Chapitre 20.Page 410 : «Pétrograd, 16 septembre 1918 Les arrestations ne cessent pas et les fusillades continuent malgré les démarches incessantes des diplomates neutres. M. Odier, ministre de Suisse, doyen du corps diplomatique, a rédigé les notes de protestation, claires et nettes.

Page 414 : « M. Odier, ministre de Suisse et doyen du corps diplomatique, a adressé le 3 septembre à Tchitcherine commissaire du peuple aux Affaires étrangères, une note de protestation contre la terreur actuelle, disant entre autres : « Les représentants du corps diplomatique déclarent qu'ils ne veulent pas se mêler aux luttes des partis politiques qui déchirent la Russie. Guidés exclusivement par le point de vue humanitaire, ils veulent exprimer, au nom des gouvernements qu'ils représentent, leur profonde indignation pour le régime de terreur établi à Pétrograd, à Moscou et dans les autres villes de la Russie, uniquement pour assouvir la haine de classe. Des citoyens et des hommes armés sans aucun mandat de la part d'une autorité quelconque, pénètrent de jour et de nuit dans les maisons privées, volent, saccagent impunément, arrêtent et conduisent aux prisons des centaines de malheureux qui vivent complètement en dehors des luttes politiques et dont le seul crime est d'appartenir aux classes bourgeoises, dont la destruction est chaque jour prêchée par les chefs du communisme.

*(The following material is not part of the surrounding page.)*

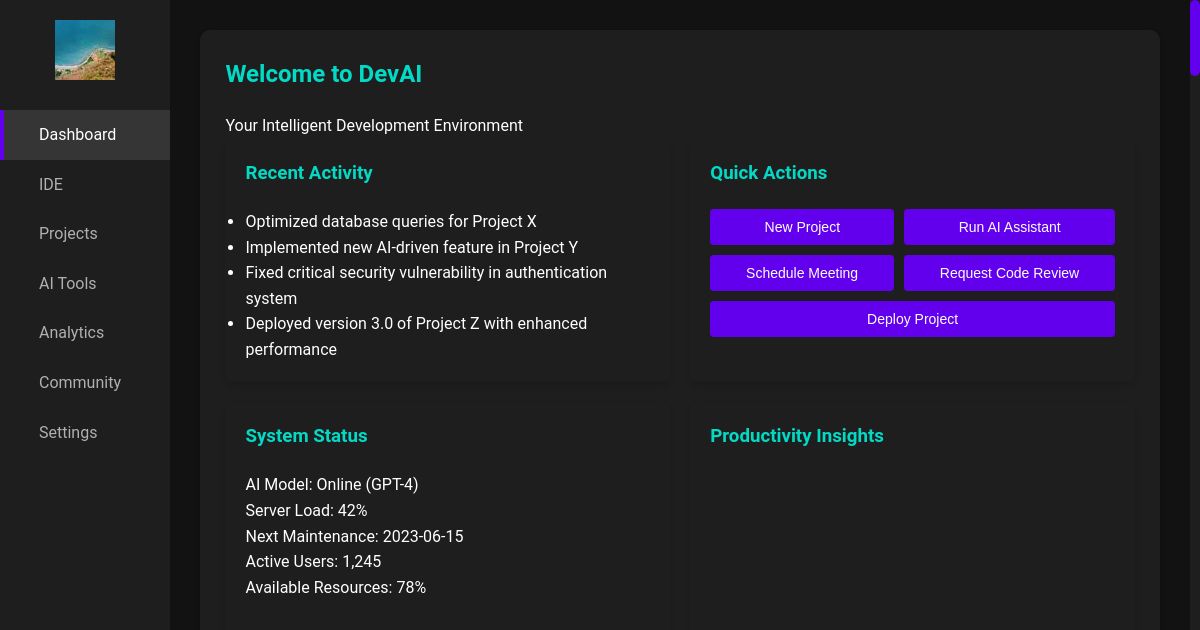1200x630 pixels.
Task: Open Settings
Action: [68, 432]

Page 415 : « Le corps diplomatique croit nécessaire d'exprimer au commissaire Tchitcherine son indignation et une énergique protestation contre les actes quotidiens d'arbitraire. Les représentants des puissances déclarent réserver à leurs gouvernements respectifs le plein droit de demander la traduction dos coupables devant les tribunaux, pour répondre des actes de violence commis ou qui seront commis dans l'avenir. Le corps diplomatique prie de porter celte note à la connaissance du gouvernement des Soviets. » Le 13, à midi, j'étais dans le cabinet de M. Odier quand une dépêche de Tchitcherine arriva disant : « A votre note collective du 5 septembre, je réponds aujourd'hui par une note collective envoyée par poste, Tchitcherine. » Quelques heures plus lard, les journaux bolcheviks publiaient le texte de cette réponse, réponse insultante pour les neutres, les menaçant de les considérer comme contre-révolutionnaires s'ils continuaient à se mêler des affaires russes.

Page 416: La Krasnaïa Gazetta avait un article de fond des plus grossiers sous ce litre : « Si M. Odier n'est pas content, qu'il s'en aille. » On sent d'ailleurs clairement, partout, chez les bolcheviks, un mouvement xénophobe toujours plus violent. Nous sommes les gêneurs, il faut se débarrasser de nous afin de laisser aux tyrans démagogue libre action dans le paradis de Lénine.

423 L'ENFER BOLCHEVIK: LES NOUVEAUX RICHES BOLCHEVIKS EN SUEDE

Stockholm, 20 septembre.
Des agents bolcheviks à Stockholm tente de changer des roubles, vendent du platine et des tableaux volés pour constituer un fond pour financer les actions de subversion des bolcheviks en Europe.